Retype only what runs from the line with "Where should I" through the end of the entries, exactly and in full, but omit any picture you find.

** DATA TO EXAMINE follows **

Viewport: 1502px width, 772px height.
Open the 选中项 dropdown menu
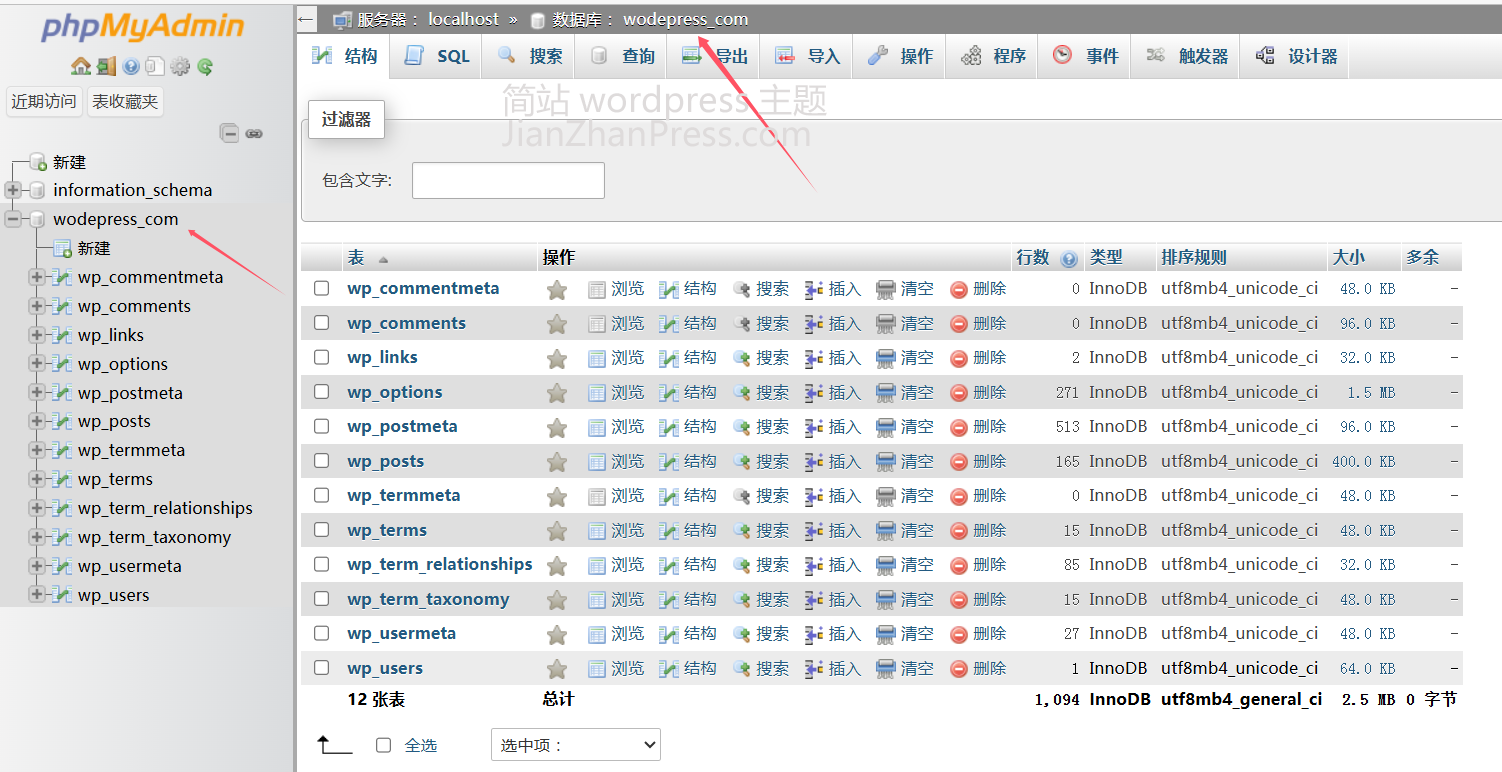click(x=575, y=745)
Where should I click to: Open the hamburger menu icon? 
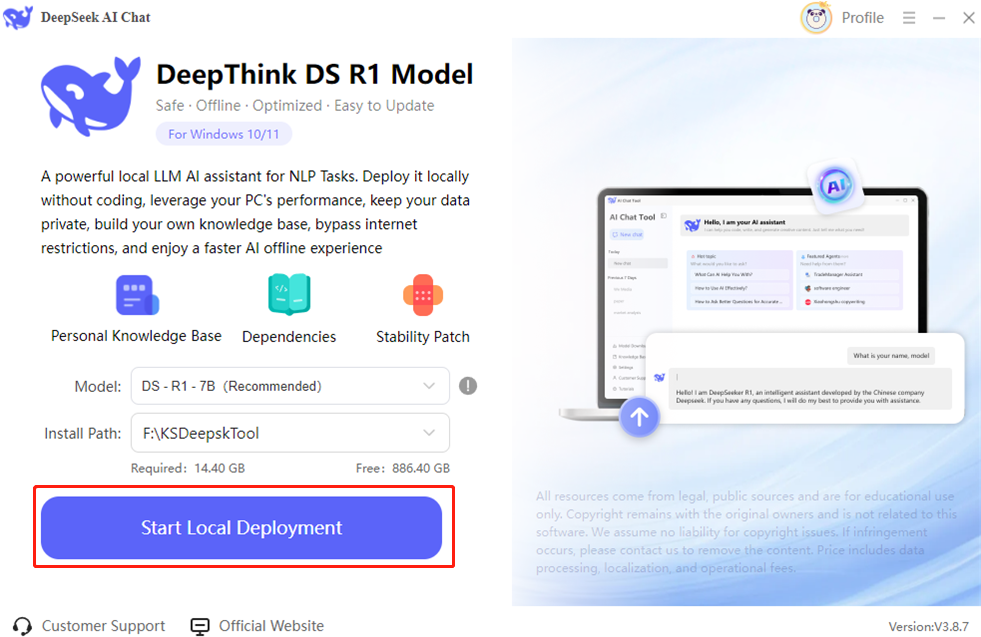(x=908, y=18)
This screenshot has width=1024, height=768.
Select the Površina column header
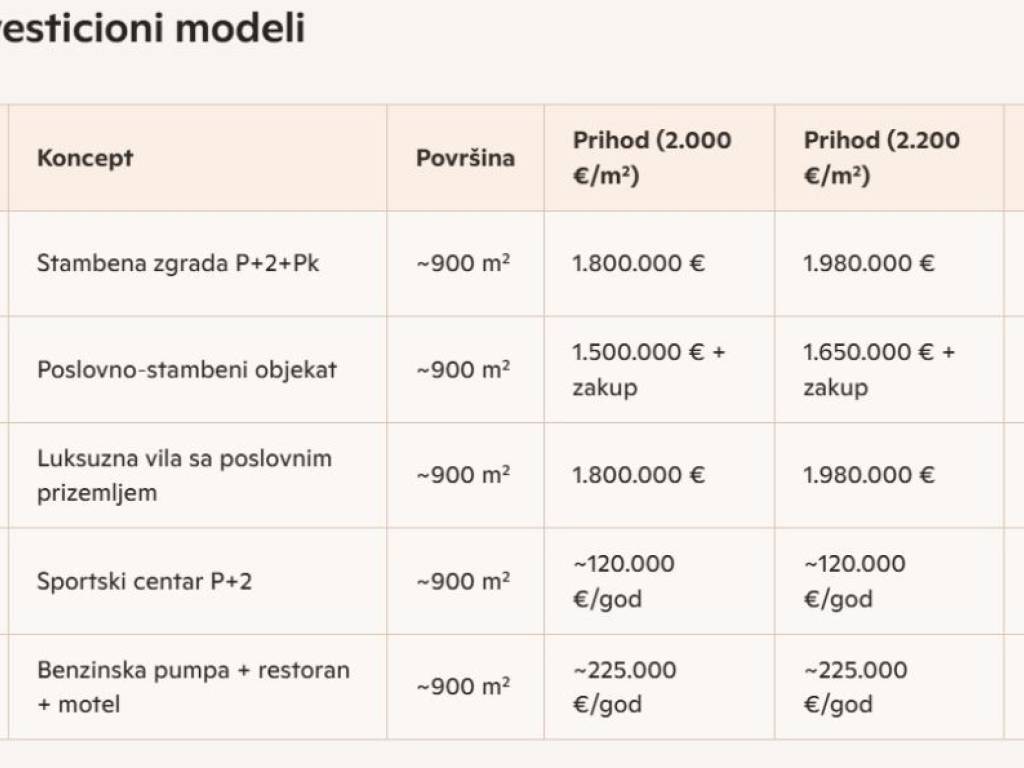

** End of DATA TO EXAMINE **

WORKED SOLUTION
Where should I click to: Open the hamburger menu icon? 
(x=908, y=18)
This screenshot has width=1024, height=768.
Select the Površina column header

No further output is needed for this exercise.